- DATA FOR THIS TASK:
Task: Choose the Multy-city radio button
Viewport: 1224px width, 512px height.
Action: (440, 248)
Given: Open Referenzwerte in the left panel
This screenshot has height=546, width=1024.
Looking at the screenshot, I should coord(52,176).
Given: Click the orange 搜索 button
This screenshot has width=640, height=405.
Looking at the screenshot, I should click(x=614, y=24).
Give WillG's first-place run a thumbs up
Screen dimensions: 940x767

--

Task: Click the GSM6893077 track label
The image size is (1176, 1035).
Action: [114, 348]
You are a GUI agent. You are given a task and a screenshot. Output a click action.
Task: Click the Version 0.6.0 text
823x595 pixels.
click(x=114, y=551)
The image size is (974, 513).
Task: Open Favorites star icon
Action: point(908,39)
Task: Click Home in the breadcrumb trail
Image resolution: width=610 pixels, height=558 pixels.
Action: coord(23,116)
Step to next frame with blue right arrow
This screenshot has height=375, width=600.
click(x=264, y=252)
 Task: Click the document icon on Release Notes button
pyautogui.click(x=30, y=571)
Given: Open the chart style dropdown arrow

- EXERCISE PROMPT: The lines to extract from the data above begin with the line containing "Task: Click the document" and end with the line containing "Given: Open the chart style dropdown arrow". Extract them exactly, including both.

- RESPONSE AREA:
 Task: Click the document icon on Release Notes button
pyautogui.click(x=30, y=571)
Given: Open the chart style dropdown arrow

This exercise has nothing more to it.